National Policy Documents

New Zealand Biodiversity Strategy

The current Biodiversity Strategy 2020 - ‘Te Mana o te Taiao’ – was launched in August 2020.  It sets a strategic framework for 2020-2050 for protection, restoration, and sustainable use of biodiversity in Aotearoa, particularly of indigenous biodiversity. 

The Strategy is underpinned by two propositions.  First te mauri hikahika o te taiao, that the mauri of nature I vibrant and vigorous.  Secondly, that people are part of nature and nature supports life and human activity, thus, when nature is in trouble, so are people.

The Strategy is focused on achieving 5 high-level outcomes:

  • Ecosystems from mountain tops to ocean depths are thriving
  • Indigenous species and their habitats across the country and beyond are thriving
  • Peoples’ lives are enriched through their connection with nature
  • Treaty partners and tangata whenua are exercising their full role as Rangatira and kaitiaki
  • Prosperity is intrinsically linked with thriving biodiversity

Each high-level outcome is supported by a number of more focused sub-outcomes.

The three pou or pillars identified as being central to achieving these outcomes are:

  • Getting the right systems in place to tackle the biodiversity crisis, with a focus on governance, legislation, and funding systems, the role of tangata whenua and matauranga, improving and aligning science and data systems.
  • Empowering all New Zealanders to help protect and restore biodiversity through increasing understanding, capability and capacity, linking positive biodiversity outcomes with economics, and government working in partnership with others.
  • Addressing the direct pressures causing decline in biodiversity and restoring biodiversity where it has been lost. 

The Strategy includes time-bound goals for 2025, 2030, and 2050, which gives hope that it will not be left to languish as occurred with the previous Strategy written in 2000.

The Strategy was developed with the input of three expert working groups and from the wider public through consultation meetings, hui, and submissions, and is underpinned by the state of the environment information presented in the companion Biodiversity Aotearoa report. It is New Zealand’s national strategy for the purposes of the Convention on Biological Diversity.

The Strategy is to be followed by a series of implementation plans that will set out actions and assign responsibilities.

Statement of National Priorities for Protecting Rare and Threatened Biodiversity on Private Land

In 2007 non-statutory guidance was released in the form of a ‘Statement of National Priorities for Protecting Rare and Threatened Biodiversity on Private Land’. The full text of the statement can be accessed here. The statement sets out four national priorities for the protection of biodiversity on private land and provides additional information on how the vegetation, ecosystem and habitat types can be identified. The national priorities are:

National Priority 1: To protect indigenous vegetation associated with land environments (defined by Land Environments of New Zealand at Level IV) that have 20 per cent or less remaining in indigenous cover.

National Priority 2: To protect indigenous vegetation associated with sand dunes and wetlands; ecosystem types that have become uncommon due to human activity.

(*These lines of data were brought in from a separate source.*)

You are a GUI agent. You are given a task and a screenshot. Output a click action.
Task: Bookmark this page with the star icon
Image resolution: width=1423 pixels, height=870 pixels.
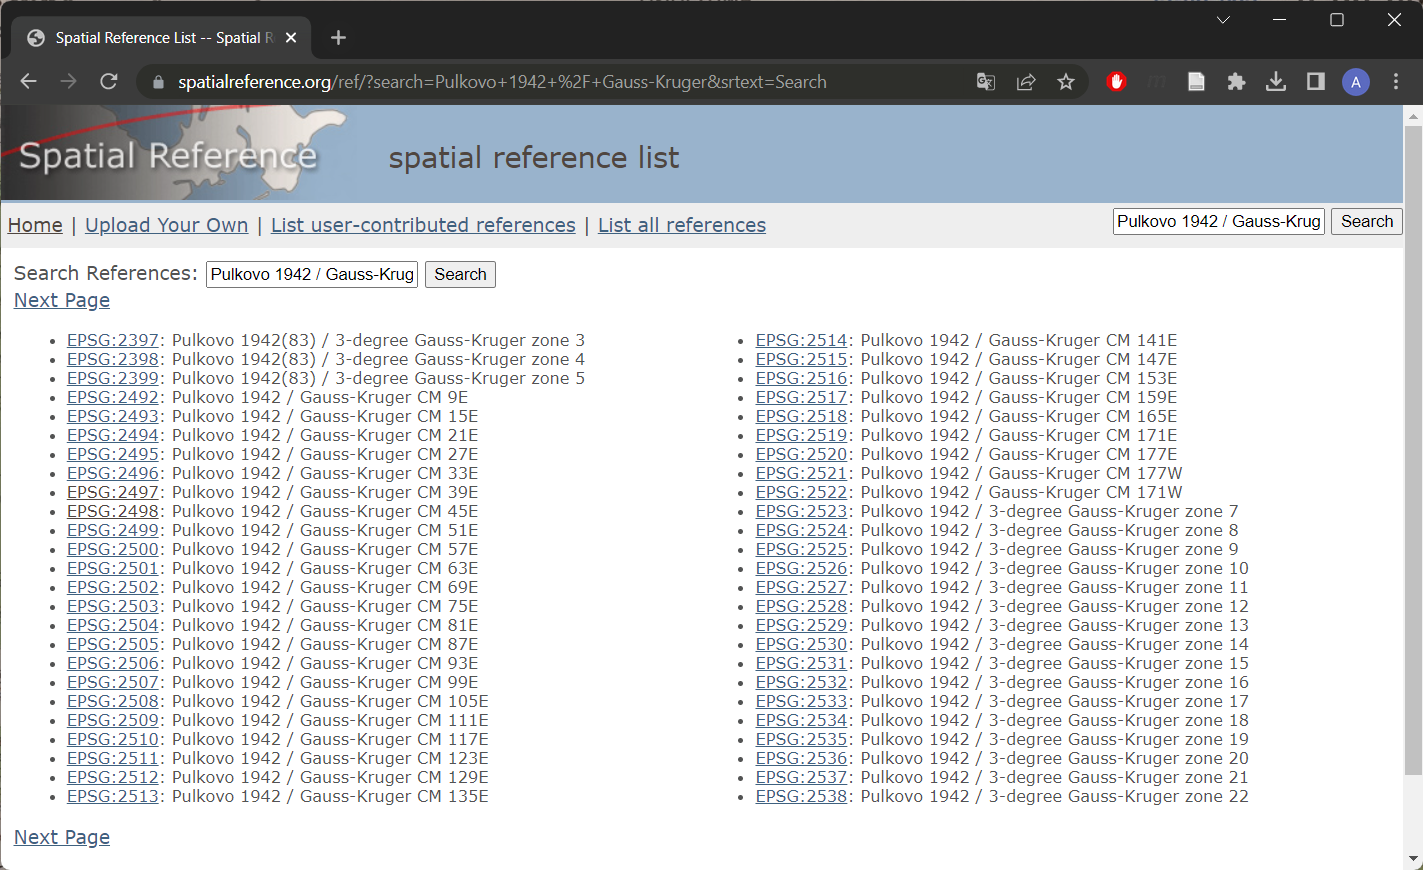coord(1066,82)
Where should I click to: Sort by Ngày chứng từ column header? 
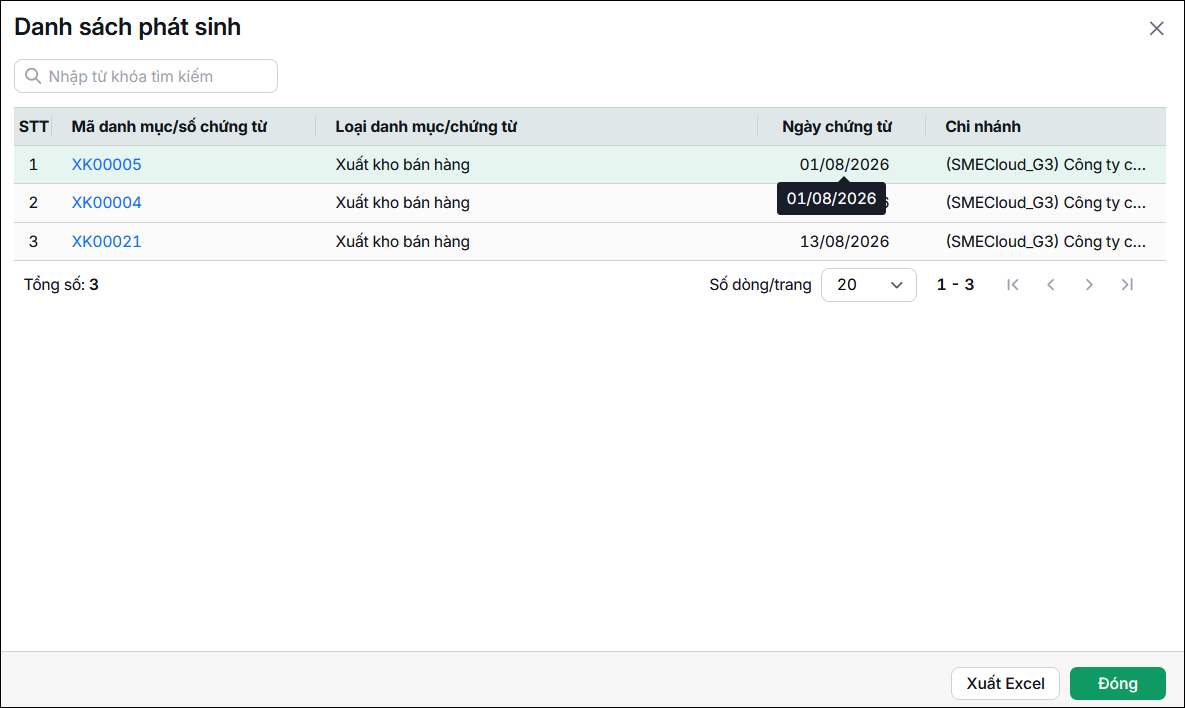pyautogui.click(x=837, y=127)
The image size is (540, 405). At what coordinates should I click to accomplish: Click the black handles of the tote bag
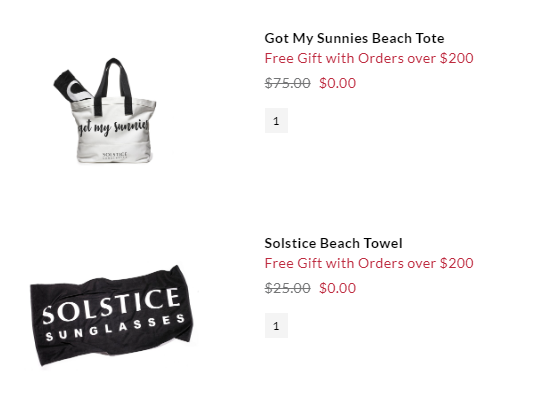114,86
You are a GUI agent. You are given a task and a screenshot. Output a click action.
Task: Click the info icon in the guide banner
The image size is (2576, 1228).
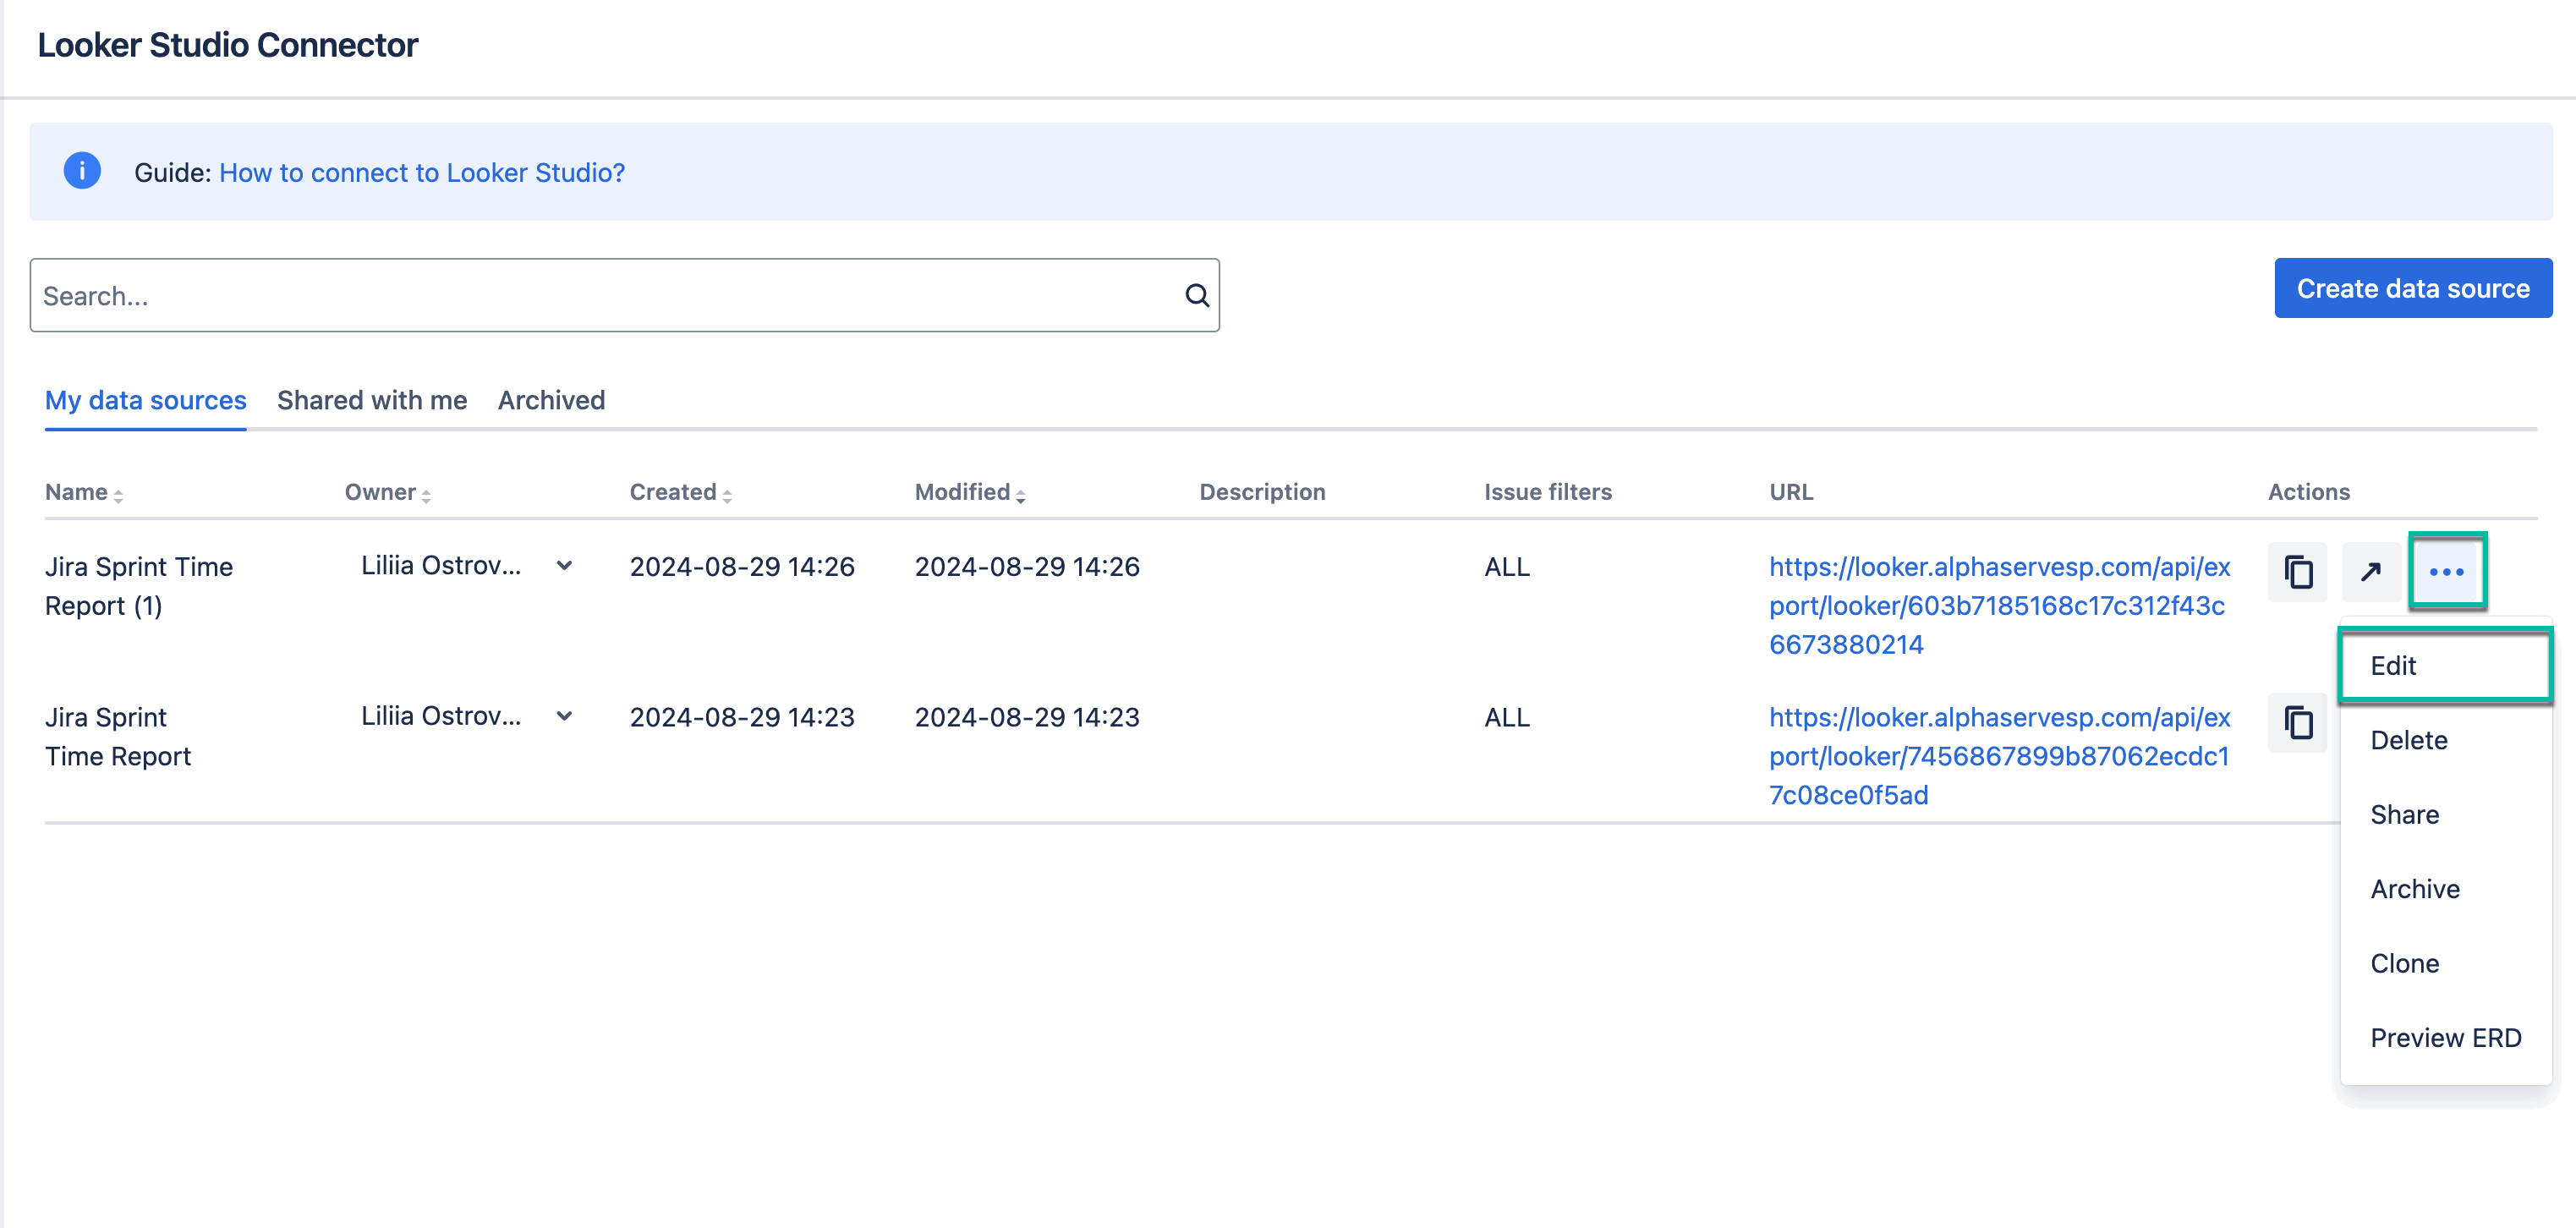coord(82,170)
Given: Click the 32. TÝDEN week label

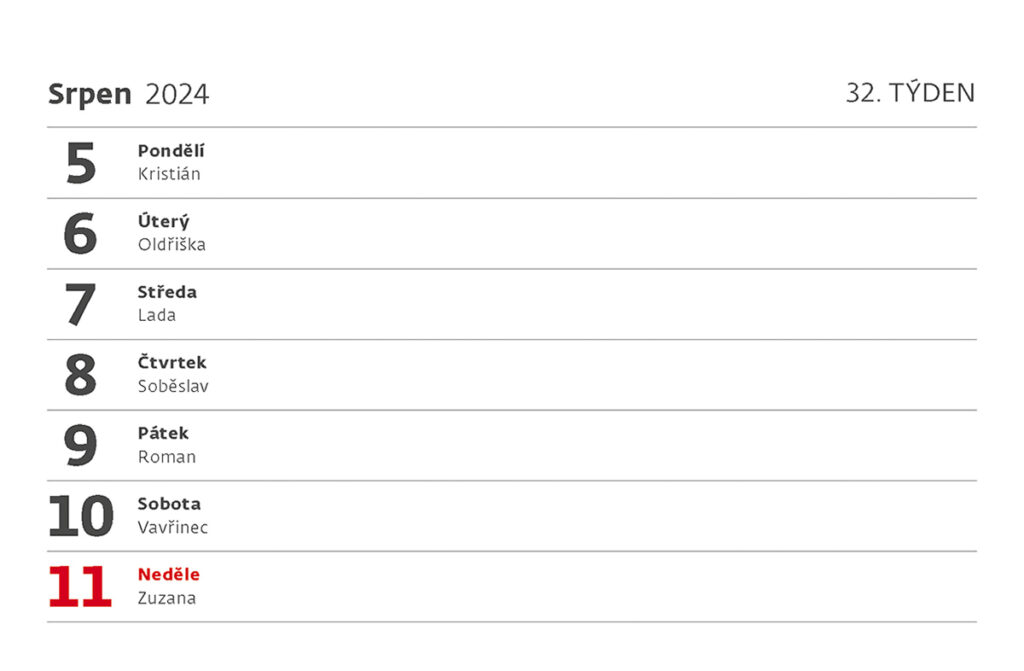Looking at the screenshot, I should coord(910,93).
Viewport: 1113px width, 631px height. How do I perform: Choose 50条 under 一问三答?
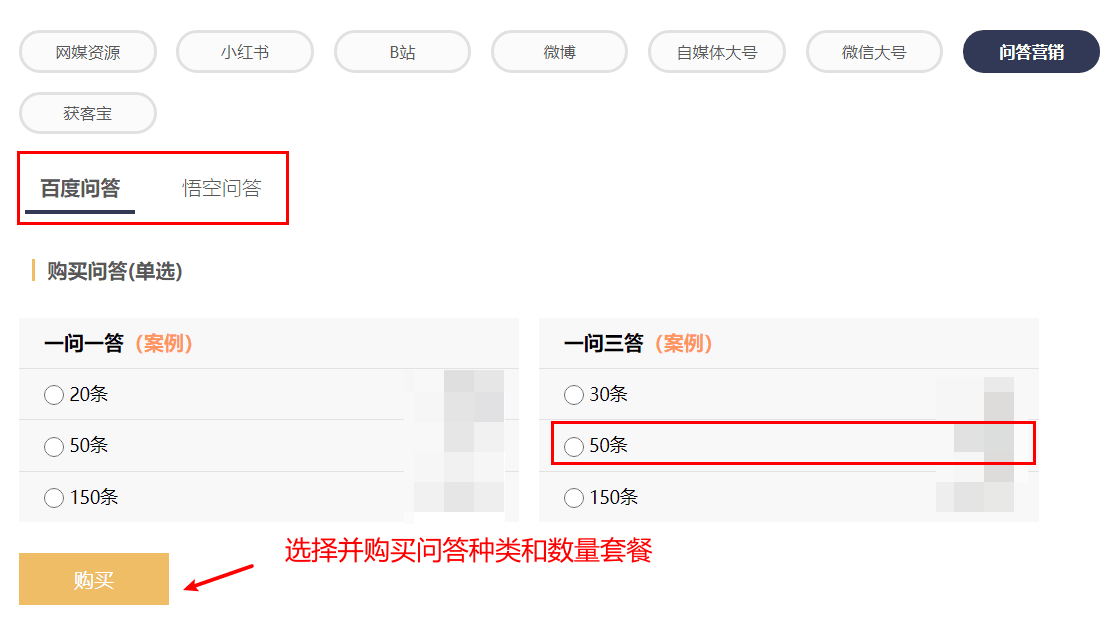tap(574, 446)
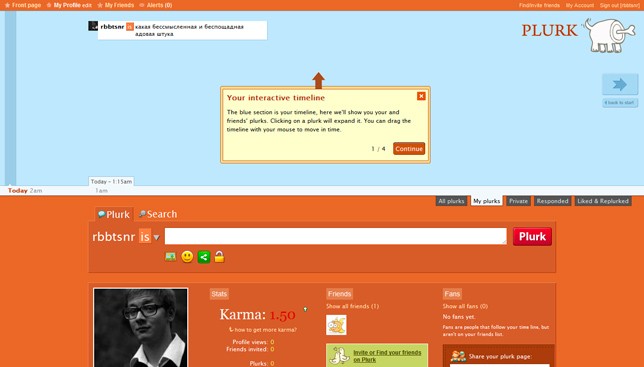
Task: Expand the 'is' verb dropdown arrow
Action: pos(156,237)
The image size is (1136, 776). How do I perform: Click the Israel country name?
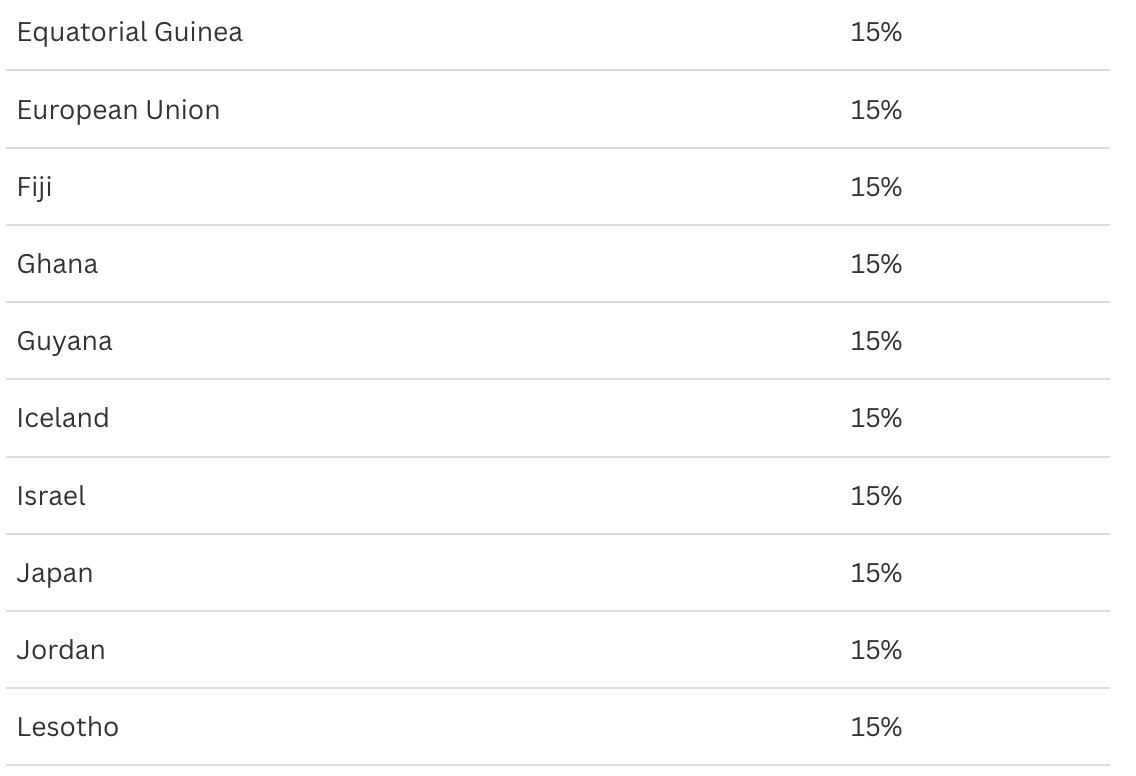coord(51,496)
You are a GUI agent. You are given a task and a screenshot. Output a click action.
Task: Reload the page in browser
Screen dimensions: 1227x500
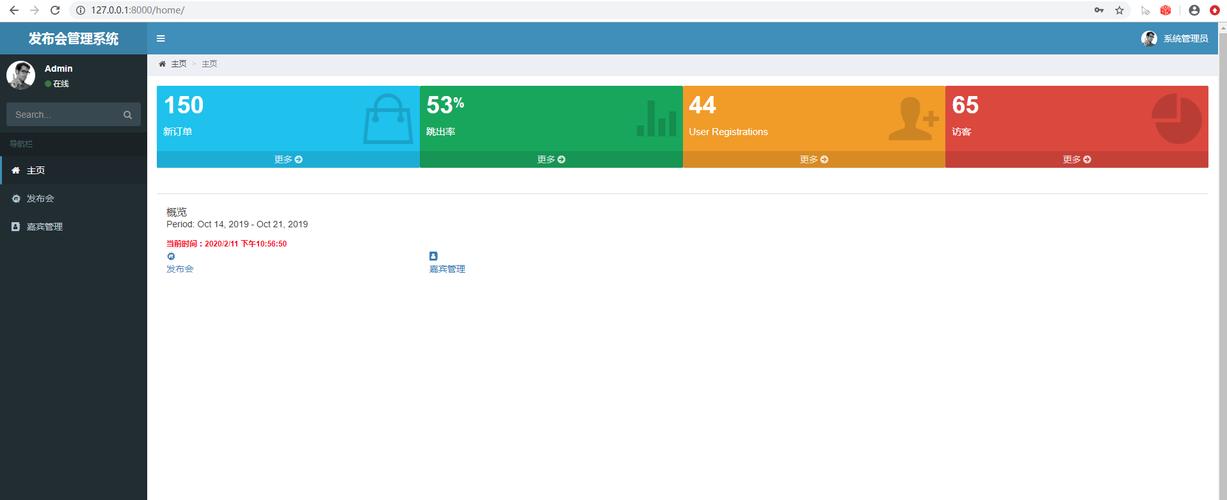pyautogui.click(x=55, y=10)
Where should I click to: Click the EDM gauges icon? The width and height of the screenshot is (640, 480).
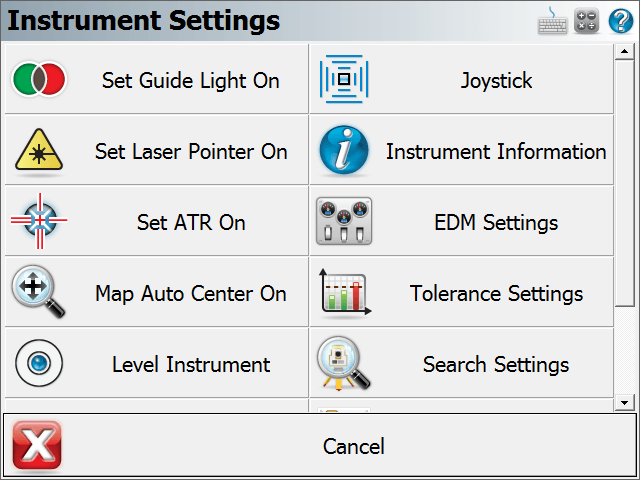click(x=344, y=221)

National Priority 3: To protect indigenous vegetation associated with ‘originally rare’ terrestrial ecosystem types not already covered by priorities 1 and 2.

National Priority 4: To protect habitats of acutely and chronically threatened indigenous species.

National Policy Statement for Indigenous Biodiversity 

Between 2017 and 2018 a stakeholder group was tasked with collaboratively preparing a draft National Policy Statement for Indigenous Biodiversity for central government to use as the basis for its consultation and development process.  The Group released a draft policy statement and recommendations for complementary implementation measures, along with an explanatory report October 2018.  The government has prepared a formal draft and  undertaken a public consultation process and published a summary report of submission has been published. However, it has yet to release a final document.  This is expected sometime during 2021. More details can be found on the Ministry for the Environment website here.